Sep-02-2013 at 12:28 PM (UTC+3 Nineveh, Assyria)

MEMRI: http://www.memritv.org/clip/en/3953.htm


Saudi Author Hani Nakshabandi: We Should Reexamine Our History Books, The Arabs Were Occupiers in Spain
Decision Makers TV (UAE) - June 26, 2013 - 02:24
MEMRI Clip No. 3953

Following are excerpts from an interview with Saudi author Hani Nakshabandi, which aired on Decision Makers TV and was posted on the Internet on June 26, 2013.

Interviewer: You drew a lot of fire with your comments about Spain. You said that the Arabs should apologize for what you described as "occupation." This was not received well by most people. Don't you think that you exaggerated?

<…>

Hani Nakshabandi: I believe that we, who oppose occupation, practiced the same kind of occupation ourselves.
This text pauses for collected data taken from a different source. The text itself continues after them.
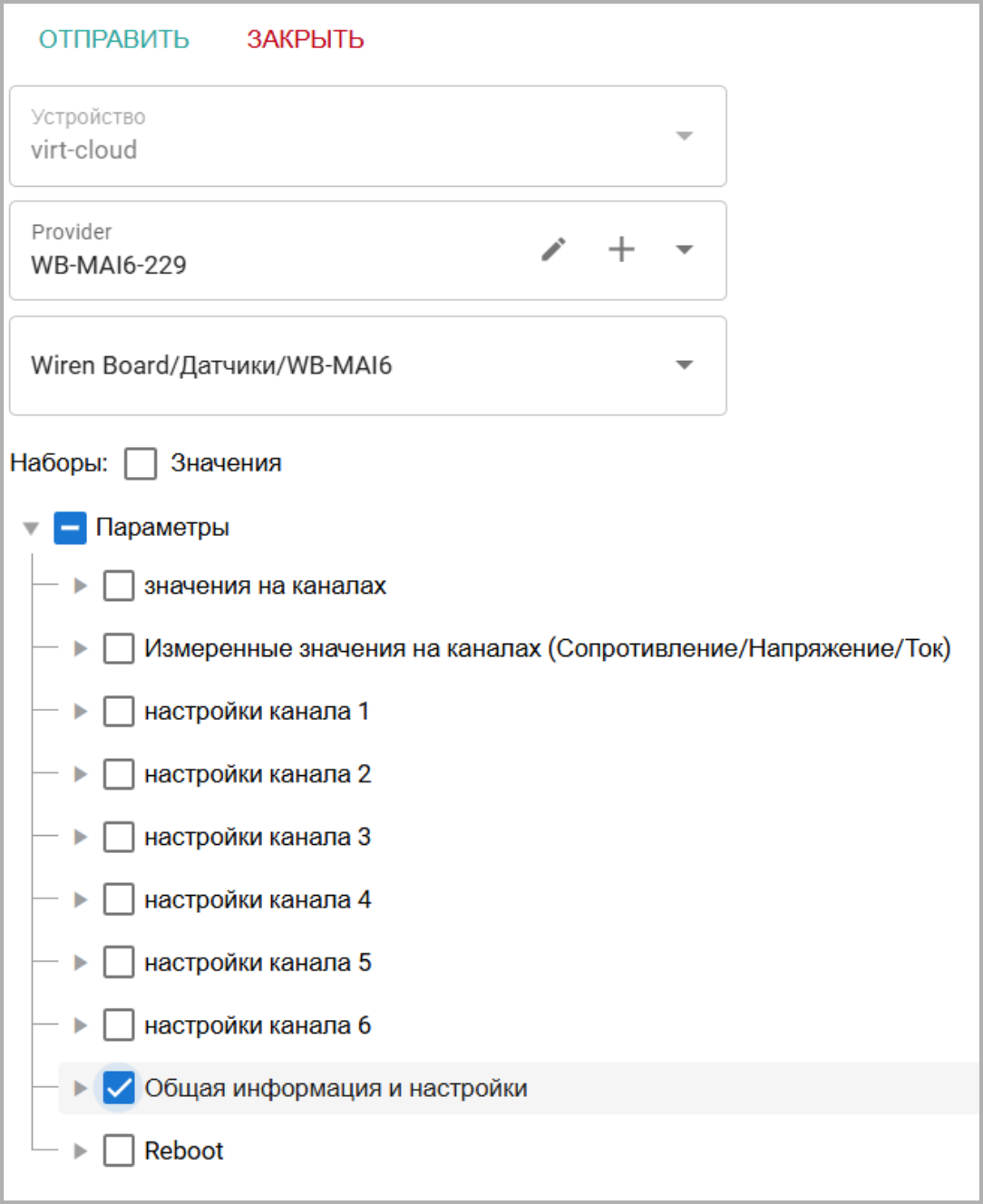The image size is (983, 1204).
Task: Click the pencil edit icon for Provider
Action: 553,249
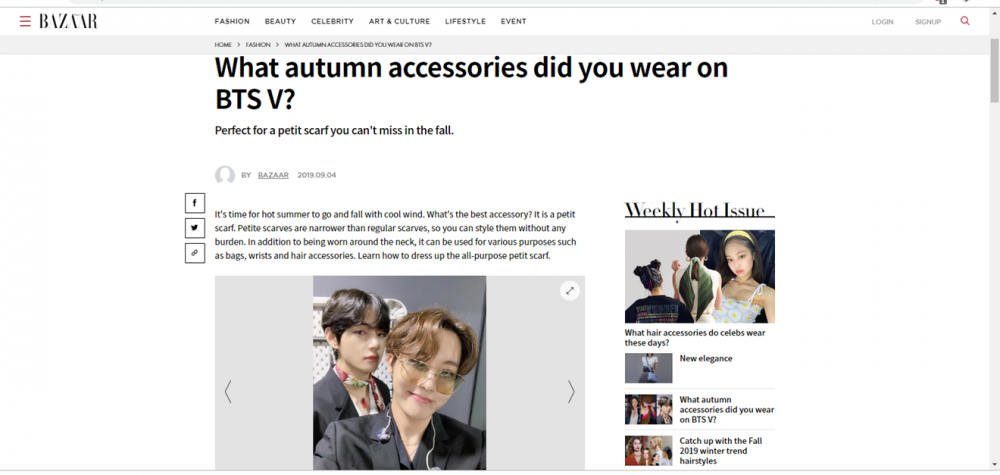Open Weekly Hot Issue hair accessories thumbnail

coord(700,277)
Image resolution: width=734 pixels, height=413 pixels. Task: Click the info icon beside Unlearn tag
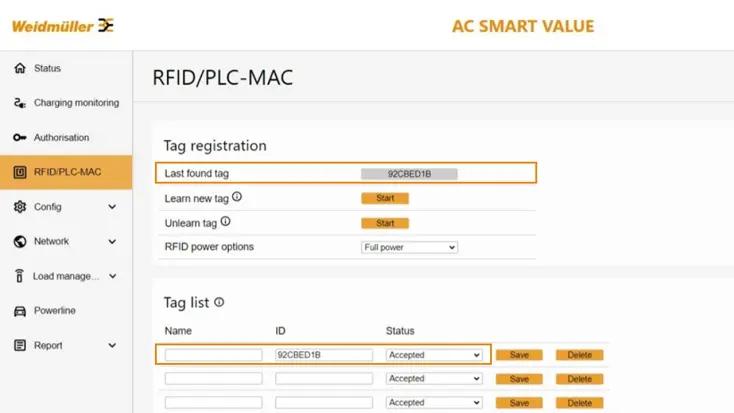[225, 222]
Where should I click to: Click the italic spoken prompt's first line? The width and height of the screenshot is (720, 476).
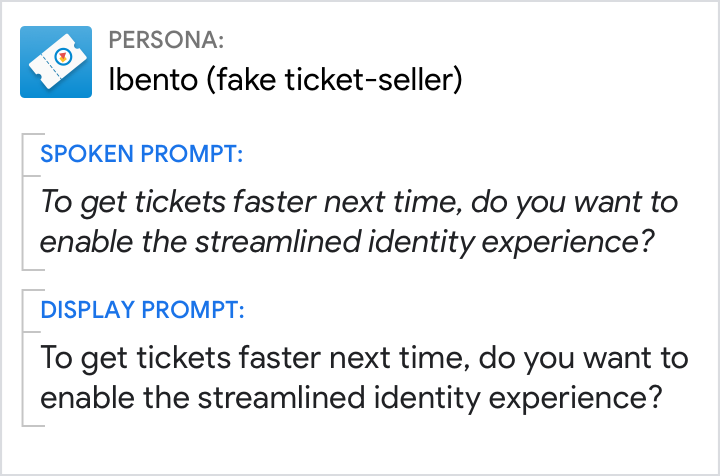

We fought against the French occupation of North Africa, and against the French and British occupation of the Levant, but we practiced the same type of occupation in Spain.
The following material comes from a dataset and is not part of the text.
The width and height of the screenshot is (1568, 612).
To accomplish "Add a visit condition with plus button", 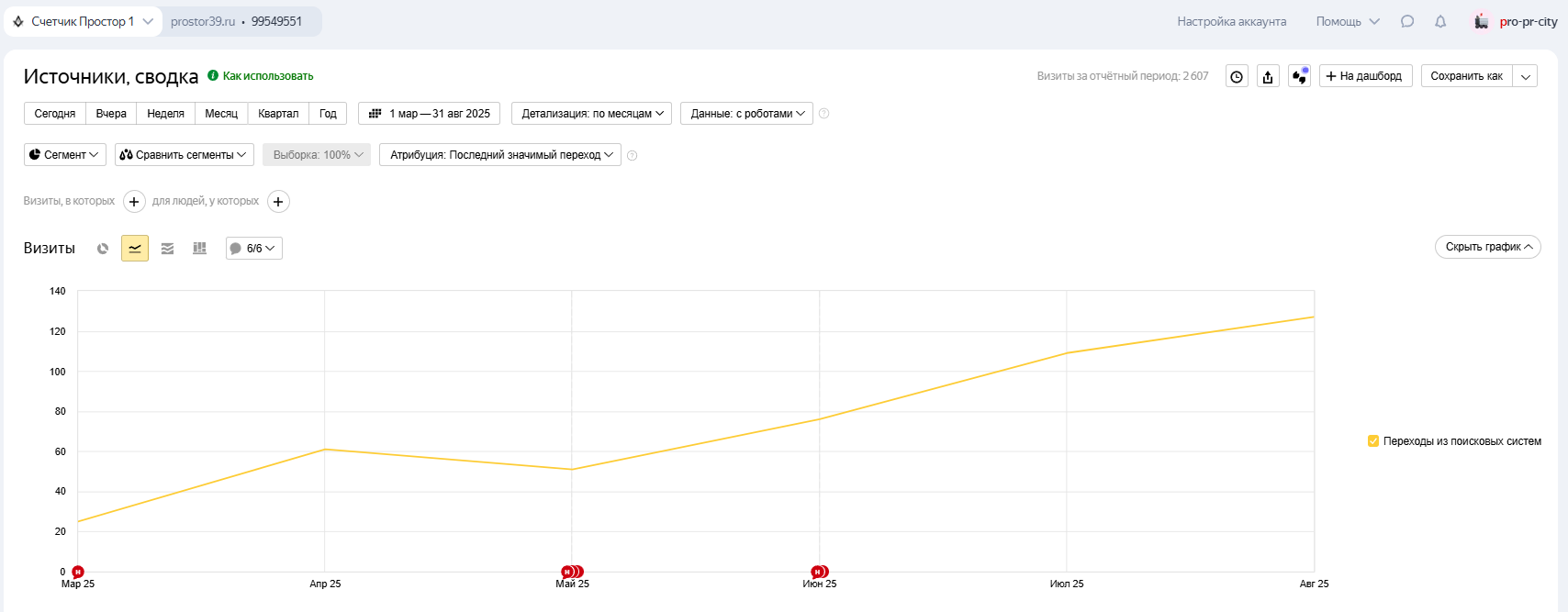I will click(134, 202).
Interviewer: Yes, but Islam spread there during the Dark Ages in Europe.

Hani Nakshabandi: Everything that is written in our history books should be reexamined. We present Europe as if it had been immersed in darkness and ignorance, until we came along and ushered in an era of light.
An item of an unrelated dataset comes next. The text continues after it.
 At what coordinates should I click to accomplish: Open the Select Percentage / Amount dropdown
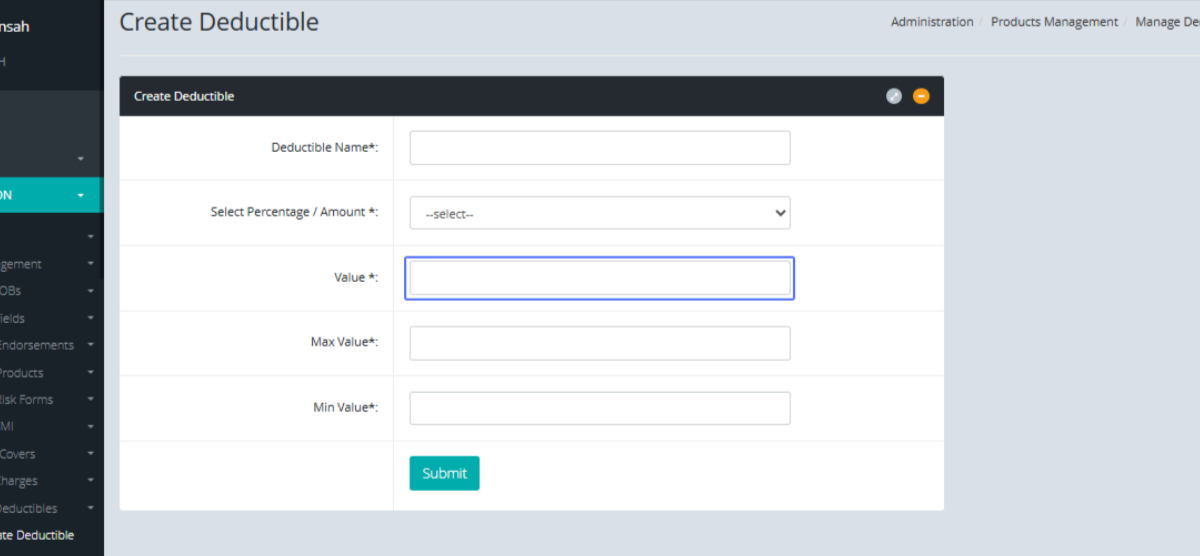(599, 213)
My friend, in Saudi Arabia, we still have villages with no electricity. Wherever you go in the Arab world – in Egypt, in Morocco – you see villages where people still live like cavemen, yet you say that we ushered civilization into Europe?!

Interviewer: What about Cordoba?

Hani Nakshabandi: What about it?! My friend, I lived in Spain… Well, I didn't really live there, but I visited there a lot, and I went to the museums and libraries. What kind of civilization did the Arabs leave behind in Andalusia?

You mentioned Cordoba. It is a Spanish city. What new things did (the Arabs) leave there? Even the Umayyad Mosque was a church they turned into a mosque, just like the Umayyad Mosque in Damascus, which still bears the hallmarks of a church to this day.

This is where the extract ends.